(Item position entries)
/---
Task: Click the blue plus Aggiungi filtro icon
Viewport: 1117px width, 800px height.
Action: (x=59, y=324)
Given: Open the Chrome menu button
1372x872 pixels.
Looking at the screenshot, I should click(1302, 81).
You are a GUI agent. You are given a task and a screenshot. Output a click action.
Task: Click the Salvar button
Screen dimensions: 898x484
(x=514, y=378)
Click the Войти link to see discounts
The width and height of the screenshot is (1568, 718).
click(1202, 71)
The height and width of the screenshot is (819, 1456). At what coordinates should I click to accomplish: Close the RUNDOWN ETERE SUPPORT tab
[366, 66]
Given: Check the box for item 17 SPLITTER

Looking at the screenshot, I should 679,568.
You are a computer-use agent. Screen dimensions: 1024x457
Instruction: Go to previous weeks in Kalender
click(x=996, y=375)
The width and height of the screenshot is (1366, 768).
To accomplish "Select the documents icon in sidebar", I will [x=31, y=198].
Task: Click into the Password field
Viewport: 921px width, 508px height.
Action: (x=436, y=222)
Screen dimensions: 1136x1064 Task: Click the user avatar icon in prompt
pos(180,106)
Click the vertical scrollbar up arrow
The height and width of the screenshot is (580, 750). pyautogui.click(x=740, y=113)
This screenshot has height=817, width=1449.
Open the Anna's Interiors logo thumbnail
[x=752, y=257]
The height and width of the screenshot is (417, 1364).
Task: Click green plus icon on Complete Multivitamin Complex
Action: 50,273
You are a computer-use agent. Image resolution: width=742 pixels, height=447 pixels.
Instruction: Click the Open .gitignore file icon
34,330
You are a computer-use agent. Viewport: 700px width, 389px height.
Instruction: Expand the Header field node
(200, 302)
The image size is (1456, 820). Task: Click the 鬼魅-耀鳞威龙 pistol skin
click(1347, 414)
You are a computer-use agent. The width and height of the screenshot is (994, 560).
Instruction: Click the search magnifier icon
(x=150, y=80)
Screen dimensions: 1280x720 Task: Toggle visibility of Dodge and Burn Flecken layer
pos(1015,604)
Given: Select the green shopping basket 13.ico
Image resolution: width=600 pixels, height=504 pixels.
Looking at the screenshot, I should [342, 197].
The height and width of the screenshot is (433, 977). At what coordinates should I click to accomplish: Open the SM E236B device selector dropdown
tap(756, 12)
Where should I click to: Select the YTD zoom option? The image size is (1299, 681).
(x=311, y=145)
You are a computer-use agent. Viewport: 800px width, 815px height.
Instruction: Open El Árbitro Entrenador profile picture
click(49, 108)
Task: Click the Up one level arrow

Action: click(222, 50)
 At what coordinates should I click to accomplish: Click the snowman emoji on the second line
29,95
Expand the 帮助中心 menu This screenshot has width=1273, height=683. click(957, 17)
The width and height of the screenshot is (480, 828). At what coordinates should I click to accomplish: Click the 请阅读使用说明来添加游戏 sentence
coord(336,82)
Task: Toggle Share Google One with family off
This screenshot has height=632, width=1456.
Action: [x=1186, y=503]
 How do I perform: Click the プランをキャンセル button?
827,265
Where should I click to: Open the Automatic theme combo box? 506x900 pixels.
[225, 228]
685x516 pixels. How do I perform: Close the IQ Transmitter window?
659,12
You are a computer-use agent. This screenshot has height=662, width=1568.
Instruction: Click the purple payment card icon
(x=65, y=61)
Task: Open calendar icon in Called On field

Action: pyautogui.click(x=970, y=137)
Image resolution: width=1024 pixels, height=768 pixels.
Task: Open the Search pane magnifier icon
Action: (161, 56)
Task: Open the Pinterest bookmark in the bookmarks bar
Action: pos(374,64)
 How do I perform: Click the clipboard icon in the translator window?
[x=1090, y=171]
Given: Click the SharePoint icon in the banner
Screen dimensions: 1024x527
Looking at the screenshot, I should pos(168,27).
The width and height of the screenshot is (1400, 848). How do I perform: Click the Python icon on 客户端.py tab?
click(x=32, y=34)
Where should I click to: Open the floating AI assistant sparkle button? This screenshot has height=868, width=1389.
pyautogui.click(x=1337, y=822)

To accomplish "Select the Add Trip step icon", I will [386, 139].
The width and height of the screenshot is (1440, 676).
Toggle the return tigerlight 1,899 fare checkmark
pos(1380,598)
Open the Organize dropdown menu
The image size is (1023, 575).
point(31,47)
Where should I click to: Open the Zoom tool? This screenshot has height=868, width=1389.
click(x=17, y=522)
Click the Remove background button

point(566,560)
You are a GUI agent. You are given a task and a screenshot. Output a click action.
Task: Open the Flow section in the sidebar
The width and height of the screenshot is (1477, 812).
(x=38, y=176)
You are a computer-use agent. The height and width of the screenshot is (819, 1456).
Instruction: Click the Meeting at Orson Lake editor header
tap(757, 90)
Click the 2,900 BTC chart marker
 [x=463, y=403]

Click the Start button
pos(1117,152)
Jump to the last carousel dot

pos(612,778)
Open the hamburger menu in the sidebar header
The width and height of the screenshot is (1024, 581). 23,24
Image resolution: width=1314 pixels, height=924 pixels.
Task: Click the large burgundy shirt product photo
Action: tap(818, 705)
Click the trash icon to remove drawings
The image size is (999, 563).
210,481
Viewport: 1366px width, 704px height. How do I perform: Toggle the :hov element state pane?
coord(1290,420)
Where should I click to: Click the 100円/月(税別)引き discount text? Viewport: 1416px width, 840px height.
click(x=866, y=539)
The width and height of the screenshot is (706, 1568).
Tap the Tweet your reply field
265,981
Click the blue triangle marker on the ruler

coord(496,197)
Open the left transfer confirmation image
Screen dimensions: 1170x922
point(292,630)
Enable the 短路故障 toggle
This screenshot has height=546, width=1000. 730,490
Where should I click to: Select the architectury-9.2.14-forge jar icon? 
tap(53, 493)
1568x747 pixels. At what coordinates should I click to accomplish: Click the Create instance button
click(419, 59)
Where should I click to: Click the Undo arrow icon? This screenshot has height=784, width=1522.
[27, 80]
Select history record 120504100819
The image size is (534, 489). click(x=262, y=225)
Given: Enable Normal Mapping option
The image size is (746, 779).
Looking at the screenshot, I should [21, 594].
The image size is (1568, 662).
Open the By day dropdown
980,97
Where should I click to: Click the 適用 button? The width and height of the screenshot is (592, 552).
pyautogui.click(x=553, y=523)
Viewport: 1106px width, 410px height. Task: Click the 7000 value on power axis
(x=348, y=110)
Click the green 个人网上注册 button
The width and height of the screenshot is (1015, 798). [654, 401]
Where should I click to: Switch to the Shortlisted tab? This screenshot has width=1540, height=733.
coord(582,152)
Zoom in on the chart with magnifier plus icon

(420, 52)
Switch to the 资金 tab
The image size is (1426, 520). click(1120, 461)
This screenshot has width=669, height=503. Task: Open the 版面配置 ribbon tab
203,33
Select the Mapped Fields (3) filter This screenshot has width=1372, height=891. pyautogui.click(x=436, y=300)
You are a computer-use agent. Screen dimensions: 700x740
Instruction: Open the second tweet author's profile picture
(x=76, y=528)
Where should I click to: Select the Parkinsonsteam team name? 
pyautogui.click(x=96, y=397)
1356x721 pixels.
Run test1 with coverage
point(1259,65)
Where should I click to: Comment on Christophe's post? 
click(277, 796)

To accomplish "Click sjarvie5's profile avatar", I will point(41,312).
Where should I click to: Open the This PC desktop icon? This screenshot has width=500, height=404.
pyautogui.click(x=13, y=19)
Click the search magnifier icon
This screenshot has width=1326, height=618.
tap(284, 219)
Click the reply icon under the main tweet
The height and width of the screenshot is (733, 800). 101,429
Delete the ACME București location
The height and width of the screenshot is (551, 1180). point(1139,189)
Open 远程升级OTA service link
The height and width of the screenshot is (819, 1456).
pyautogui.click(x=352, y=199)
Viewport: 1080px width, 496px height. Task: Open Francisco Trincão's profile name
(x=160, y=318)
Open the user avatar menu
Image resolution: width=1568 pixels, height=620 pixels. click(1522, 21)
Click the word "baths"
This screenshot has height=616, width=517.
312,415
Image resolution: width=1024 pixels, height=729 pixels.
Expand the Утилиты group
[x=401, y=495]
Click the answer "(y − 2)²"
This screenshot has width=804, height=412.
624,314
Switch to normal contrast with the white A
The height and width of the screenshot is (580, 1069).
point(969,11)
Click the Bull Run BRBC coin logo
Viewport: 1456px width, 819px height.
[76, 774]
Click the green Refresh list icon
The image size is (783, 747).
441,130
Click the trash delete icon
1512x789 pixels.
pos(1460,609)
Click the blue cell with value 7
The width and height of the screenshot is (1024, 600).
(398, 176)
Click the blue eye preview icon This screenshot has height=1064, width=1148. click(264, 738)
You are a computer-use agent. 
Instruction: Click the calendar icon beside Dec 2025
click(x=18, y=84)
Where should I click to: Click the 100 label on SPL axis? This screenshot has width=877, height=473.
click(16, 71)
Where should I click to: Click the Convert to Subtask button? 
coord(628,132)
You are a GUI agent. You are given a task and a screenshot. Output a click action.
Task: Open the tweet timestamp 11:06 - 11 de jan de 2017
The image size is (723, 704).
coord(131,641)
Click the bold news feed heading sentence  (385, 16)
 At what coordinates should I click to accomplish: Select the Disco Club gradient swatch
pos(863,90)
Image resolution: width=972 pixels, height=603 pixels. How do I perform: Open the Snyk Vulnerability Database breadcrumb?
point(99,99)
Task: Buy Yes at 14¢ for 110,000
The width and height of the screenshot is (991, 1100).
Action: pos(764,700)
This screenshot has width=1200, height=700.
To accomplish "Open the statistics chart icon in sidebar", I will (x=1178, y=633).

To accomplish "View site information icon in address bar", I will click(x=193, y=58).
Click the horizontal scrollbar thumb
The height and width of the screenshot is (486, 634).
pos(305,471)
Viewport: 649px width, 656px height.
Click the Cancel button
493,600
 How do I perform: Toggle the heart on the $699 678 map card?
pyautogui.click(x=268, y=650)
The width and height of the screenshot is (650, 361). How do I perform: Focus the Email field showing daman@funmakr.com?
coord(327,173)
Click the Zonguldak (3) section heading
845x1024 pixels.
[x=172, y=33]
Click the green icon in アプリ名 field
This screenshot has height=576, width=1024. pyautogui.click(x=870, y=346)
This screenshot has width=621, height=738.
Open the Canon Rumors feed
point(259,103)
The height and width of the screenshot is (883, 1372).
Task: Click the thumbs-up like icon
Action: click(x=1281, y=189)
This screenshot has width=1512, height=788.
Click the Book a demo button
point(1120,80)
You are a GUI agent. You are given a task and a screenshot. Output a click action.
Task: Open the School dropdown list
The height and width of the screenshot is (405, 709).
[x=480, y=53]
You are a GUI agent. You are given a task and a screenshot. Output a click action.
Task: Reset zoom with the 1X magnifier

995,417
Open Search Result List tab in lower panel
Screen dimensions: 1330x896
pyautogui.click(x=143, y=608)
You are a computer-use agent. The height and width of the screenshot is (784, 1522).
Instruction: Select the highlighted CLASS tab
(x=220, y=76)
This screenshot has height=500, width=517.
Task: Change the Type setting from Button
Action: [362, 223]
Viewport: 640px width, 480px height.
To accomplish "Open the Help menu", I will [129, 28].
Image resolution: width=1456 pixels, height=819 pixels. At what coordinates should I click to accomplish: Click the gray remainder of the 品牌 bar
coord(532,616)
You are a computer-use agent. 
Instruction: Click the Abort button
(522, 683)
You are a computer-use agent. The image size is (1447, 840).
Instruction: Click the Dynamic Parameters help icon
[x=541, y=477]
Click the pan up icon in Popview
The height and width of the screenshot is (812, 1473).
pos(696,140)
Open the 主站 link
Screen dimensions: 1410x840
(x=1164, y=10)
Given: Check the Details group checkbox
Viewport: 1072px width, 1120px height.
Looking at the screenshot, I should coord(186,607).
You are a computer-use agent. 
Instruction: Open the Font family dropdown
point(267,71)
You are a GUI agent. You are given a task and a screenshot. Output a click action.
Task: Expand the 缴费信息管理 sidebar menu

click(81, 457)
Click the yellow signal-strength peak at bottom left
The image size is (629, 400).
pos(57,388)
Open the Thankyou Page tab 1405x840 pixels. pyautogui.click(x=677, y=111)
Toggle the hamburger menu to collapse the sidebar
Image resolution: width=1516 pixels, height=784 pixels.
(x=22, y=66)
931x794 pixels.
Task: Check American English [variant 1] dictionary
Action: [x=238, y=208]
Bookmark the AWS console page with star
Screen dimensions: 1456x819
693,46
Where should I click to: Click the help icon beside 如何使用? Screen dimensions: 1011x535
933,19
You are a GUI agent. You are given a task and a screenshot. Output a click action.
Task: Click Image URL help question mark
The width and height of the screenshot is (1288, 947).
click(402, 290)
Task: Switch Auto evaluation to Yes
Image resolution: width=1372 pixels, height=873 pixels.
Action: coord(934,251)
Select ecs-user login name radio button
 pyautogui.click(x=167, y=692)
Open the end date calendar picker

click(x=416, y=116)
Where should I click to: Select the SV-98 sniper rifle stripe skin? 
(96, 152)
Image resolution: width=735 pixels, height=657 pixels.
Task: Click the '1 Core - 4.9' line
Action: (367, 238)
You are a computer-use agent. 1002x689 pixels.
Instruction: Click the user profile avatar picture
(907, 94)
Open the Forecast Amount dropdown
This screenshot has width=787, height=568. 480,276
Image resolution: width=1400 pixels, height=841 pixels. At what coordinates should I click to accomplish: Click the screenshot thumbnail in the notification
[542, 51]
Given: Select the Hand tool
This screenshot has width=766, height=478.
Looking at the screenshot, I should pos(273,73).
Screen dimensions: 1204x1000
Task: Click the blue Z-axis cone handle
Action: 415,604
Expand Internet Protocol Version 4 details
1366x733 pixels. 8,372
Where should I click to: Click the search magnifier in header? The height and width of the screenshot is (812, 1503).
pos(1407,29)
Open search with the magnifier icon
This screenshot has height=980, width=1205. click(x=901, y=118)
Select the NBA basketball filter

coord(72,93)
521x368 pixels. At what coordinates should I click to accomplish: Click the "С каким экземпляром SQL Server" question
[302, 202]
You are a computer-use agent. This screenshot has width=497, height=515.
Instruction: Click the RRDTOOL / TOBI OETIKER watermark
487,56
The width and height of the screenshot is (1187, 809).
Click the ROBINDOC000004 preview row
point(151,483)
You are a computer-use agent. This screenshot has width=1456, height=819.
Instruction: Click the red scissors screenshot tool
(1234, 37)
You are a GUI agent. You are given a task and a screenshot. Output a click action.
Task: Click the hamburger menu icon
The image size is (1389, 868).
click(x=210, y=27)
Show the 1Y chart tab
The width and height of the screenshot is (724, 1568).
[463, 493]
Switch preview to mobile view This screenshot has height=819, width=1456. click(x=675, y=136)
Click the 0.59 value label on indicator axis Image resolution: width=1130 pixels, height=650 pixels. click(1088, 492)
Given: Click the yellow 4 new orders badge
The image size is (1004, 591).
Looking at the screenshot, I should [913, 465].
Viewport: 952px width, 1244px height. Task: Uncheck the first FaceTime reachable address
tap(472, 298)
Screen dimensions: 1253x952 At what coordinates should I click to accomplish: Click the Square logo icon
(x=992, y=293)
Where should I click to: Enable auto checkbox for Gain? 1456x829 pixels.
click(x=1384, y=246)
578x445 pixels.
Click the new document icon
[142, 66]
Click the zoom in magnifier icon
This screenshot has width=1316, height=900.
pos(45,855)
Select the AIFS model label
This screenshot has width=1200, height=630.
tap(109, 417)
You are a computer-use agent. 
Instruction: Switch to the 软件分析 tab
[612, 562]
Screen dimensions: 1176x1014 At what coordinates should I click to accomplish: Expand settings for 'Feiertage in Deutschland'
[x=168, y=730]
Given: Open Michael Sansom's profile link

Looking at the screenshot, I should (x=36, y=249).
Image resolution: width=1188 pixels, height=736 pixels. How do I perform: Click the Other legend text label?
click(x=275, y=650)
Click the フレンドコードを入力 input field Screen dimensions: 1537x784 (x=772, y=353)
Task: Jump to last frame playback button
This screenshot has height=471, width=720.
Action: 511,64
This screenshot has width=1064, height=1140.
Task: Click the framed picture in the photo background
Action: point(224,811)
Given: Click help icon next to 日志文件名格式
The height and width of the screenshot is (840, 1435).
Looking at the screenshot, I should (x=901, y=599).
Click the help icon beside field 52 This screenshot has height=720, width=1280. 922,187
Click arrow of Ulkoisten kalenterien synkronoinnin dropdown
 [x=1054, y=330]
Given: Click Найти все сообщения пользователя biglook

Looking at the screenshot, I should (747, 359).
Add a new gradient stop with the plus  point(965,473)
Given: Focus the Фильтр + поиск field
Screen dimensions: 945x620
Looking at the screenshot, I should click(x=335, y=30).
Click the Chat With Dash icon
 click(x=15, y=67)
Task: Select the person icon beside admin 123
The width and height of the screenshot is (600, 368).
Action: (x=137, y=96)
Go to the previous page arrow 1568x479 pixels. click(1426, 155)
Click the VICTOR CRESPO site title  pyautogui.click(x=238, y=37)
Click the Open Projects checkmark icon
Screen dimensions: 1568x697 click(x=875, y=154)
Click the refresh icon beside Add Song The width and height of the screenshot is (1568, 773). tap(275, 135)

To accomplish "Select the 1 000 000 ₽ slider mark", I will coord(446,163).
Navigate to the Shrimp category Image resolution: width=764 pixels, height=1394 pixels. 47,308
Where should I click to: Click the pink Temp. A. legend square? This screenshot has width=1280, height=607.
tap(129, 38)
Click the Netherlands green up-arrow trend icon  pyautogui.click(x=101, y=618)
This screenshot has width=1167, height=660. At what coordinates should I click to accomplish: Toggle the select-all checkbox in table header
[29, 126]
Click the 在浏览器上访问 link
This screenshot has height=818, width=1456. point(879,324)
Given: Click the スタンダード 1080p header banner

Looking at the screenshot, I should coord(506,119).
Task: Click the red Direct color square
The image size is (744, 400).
\---
What is needed :: Please rewrite the lines from the one containing "This screenshot has height=817, width=1449." through the one containing "pos(1015,604)", both included, as a numbered list, leaving out any blank lines.

Exercise answer ::
1. This screenshot has height=817, width=1449.
2. Open the Anna's Interiors logo thumbnail
3. [x=752, y=257]
4. The height and width of the screenshot is (417, 1364).
5. Task: Click green plus icon on Complete Multivitamin Complex
6. Action: 50,273
7. You are a computer-use agent. Image resolution: width=742 pixels, height=447 pixels.
8. Instruction: Click the Open .gitignore file icon
9. 34,330
10. You are a computer-use agent. Viewport: 700px width, 389px height.
11. Instruction: Expand the Header field node
12. (200, 302)
13. The image size is (1456, 820). Task: Click the 鬼魅-耀鳞威龙 pistol skin
14. click(1347, 414)
15. You are a computer-use agent. The width and height of the screenshot is (994, 560).
16. Instruction: Click the search magnifier icon
17. (x=150, y=80)
18. Screen dimensions: 1280x720 Task: Toggle visibility of Dodge and Burn Flecken layer
19. pos(1015,604)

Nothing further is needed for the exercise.